• [Direction A]: In the listing, transcribe the lines from the line with "Task: Click the jan/22 total value 48.945.306" to the line with "Action: pyautogui.click(x=498, y=151)", both included, without changing anything.

• [Source text]:
In some embodiments, the horizontal supporting layers 321, 322, and 323 may be spaced apart from each other. In some embodiments, the horizontal supporting layers 321, 322, and 323 may be utilized to define the patterns of a capacitor dielectric and an upper electrode of the capacitor structure 340.

Each of the horizontal supporting layers 321, 322, and 323 may include Si₃N₄, SiO₂, N₂OSi₂, N₂OSi₂, or other suitable materials. In some embodiments, the horizontal supporting layers 321, 322, and 323 may have the same material.

The vertical supporting structure 330 may be disposed on the substrate 310. In some embodiments, the vertical supporting structure 330 may be configured to support the horizontal supporting layers 321, 322, and 323. In some embodiments, the vertical supporting structure 330 may be disposed at a peripheral region (not annotated) of the semiconductor device 300.

In some embodiments, the pillar 331 may be configured to support the horizontal supporting layer 322. In some embodiments, the pillar 331 may extend between the horizontal supporting layers 321 and 322. In some embodiments, the pillar 331 may connect the horizontal supporting layers 321 and 322. In some embodiments, the pillar 331 may be in contact with the horizontal supporting layer 321. In some embodiments, the pillar 331 may be in contact with the horizontal supporting layer 322. In some embodiments, the pillar 331 may include a dielectric material. In some embodiments, the pillar 331 may include a conductive material.

In some embodiments, the pillar 332 may be configured to support the horizontal supporting layer 323. In some embodiments, the pillar 332 may extend between the horizontal supporting layers 323 and 323. In some embodiments, the pillar 332 may connect the horizontal supporting layers 323 and 323. In some embodiments, the pillar 332 may be in contact with the horizontal supporting layer 322. In some embodiments, the pillar 332 may be in contact with the horizontal supporting layer 323. In some embodiments, the pillar 332 may include a dielectric material. In some embodiments, the pillar 332 may include a conductive material.

• [Direction B]: Restate the passage on the horizontal supporting layers and pillars word for word.

• [Exercise materials]:
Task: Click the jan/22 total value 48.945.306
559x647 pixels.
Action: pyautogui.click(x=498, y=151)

--

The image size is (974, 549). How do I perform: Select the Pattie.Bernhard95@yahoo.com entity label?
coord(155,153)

• [Full output A]:
Task: Click the jan/22 total value 48.945.306
559x647 pixels.
Action: pyautogui.click(x=498, y=151)

• [Full output B]:
In some embodiments, the horizontal supporting layers 321, 322, and 323 may be spaced apart from each other. In some embodiments, the horizontal supporting layers 321, 322, and 323 may be utilized to define the patterns of a capacitor dielectric and an upper electrode of the capacitor structure 340.

Each of the horizontal supporting layers 321, 322, and 323 may include Si₃N₄, SiO₂, N₂OSi₂, N₂OSi₂, or other suitable materials. In some embodiments, the horizontal supporting layers 321, 322, and 323 may have the same material.

The vertical supporting structure 330 may be disposed on the substrate 310. In some embodiments, the vertical supporting structure 330 may be configured to support the horizontal supporting layers 321, 322, and 323. In some embodiments, the vertical supporting structure 330 may be disposed at a peripheral region (not annotated) of the semiconductor device 300.

In some embodiments, the pillar 331 may be configured to support the horizontal supporting layer 322. In some embodiments, the pillar 331 may extend between the horizontal supporting layers 321 and 322. In some embodiments, the pillar 331 may connect the horizontal supporting layers 321 and 322. In some embodiments, the pillar 331 may be in contact with the horizontal supporting layer 321. In some embodiments, the pillar 331 may be in contact with the horizontal supporting layer 322. In some embodiments, the pillar 331 may include a dielectric material. In some embodiments, the pillar 331 may include a conductive material.

In some embodiments, the pillar 332 may be configured to support the horizontal supporting layer 323. In some embodiments, the pillar 332 may extend between the horizontal supporting layers 323 and 323. In some embodiments, the pillar 332 may connect the horizontal supporting layers 323 and 323. In some embodiments, the pillar 332 may be in contact with the horizontal supporting layer 322. In some embodiments, the pillar 332 may be in contact with the horizontal supporting layer 323. In some embodiments, the pillar 332 may include a dielectric material. In some embodiments, the pillar 332 may include a conductive material.